--- Provided material Enclosed Below ---

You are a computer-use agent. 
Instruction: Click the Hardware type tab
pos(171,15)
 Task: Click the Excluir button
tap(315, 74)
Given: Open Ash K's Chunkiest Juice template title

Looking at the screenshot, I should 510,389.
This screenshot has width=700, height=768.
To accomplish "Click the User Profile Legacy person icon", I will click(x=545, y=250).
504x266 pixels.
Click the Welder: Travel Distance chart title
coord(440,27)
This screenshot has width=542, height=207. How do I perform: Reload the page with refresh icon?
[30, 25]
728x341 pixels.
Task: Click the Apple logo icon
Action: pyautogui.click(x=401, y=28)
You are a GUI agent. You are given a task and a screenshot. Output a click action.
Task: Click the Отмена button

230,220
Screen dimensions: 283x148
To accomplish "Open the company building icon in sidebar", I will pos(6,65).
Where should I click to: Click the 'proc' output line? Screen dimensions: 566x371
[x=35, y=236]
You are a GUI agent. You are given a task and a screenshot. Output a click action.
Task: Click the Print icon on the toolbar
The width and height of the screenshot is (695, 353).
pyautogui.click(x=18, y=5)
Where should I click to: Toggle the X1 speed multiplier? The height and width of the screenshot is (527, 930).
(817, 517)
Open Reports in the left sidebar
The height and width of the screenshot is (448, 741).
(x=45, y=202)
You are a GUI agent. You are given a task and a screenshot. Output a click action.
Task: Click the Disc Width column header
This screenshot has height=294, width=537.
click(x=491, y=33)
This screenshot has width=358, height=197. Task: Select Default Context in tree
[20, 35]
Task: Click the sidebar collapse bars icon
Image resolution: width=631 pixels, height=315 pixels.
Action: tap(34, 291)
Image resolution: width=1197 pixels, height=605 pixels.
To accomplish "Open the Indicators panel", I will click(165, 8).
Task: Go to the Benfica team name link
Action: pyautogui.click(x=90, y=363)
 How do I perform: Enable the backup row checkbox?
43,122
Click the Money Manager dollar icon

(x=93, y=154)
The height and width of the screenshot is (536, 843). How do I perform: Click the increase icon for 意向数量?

--- End of Enclosed Provided material ---

:: Try it ::
The expected response reproduces all of the data precisely.

:: Task solution ::
You are a computer-use agent. 
Instruction: Click the Hardware type tab
pos(171,15)
 Task: Click the Excluir button
tap(315, 74)
Given: Open Ash K's Chunkiest Juice template title

Looking at the screenshot, I should 510,389.
This screenshot has width=700, height=768.
To accomplish "Click the User Profile Legacy person icon", I will click(x=545, y=250).
504x266 pixels.
Click the Welder: Travel Distance chart title
coord(440,27)
This screenshot has width=542, height=207. How do I perform: Reload the page with refresh icon?
[30, 25]
728x341 pixels.
Task: Click the Apple logo icon
Action: pyautogui.click(x=401, y=28)
You are a GUI agent. You are given a task and a screenshot. Output a click action.
Task: Click the Отмена button

230,220
Screen dimensions: 283x148
To accomplish "Open the company building icon in sidebar", I will pos(6,65).
Where should I click to: Click the 'proc' output line? Screen dimensions: 566x371
[x=35, y=236]
You are a GUI agent. You are given a task and a screenshot. Output a click action.
Task: Click the Print icon on the toolbar
The width and height of the screenshot is (695, 353).
pyautogui.click(x=18, y=5)
Where should I click to: Toggle the X1 speed multiplier? The height and width of the screenshot is (527, 930).
(817, 517)
Open Reports in the left sidebar
The height and width of the screenshot is (448, 741).
(x=45, y=202)
You are a GUI agent. You are given a task and a screenshot. Output a click action.
Task: Click the Disc Width column header
This screenshot has height=294, width=537.
click(x=491, y=33)
This screenshot has width=358, height=197. Task: Select Default Context in tree
[20, 35]
Task: Click the sidebar collapse bars icon
Image resolution: width=631 pixels, height=315 pixels.
Action: tap(34, 291)
Image resolution: width=1197 pixels, height=605 pixels.
To accomplish "Open the Indicators panel", I will click(165, 8).
Task: Go to the Benfica team name link
Action: pyautogui.click(x=90, y=363)
 How do I perform: Enable the backup row checkbox?
43,122
Click the Money Manager dollar icon

(x=93, y=154)
The height and width of the screenshot is (536, 843). How do I perform: Click the increase icon for 意向数量?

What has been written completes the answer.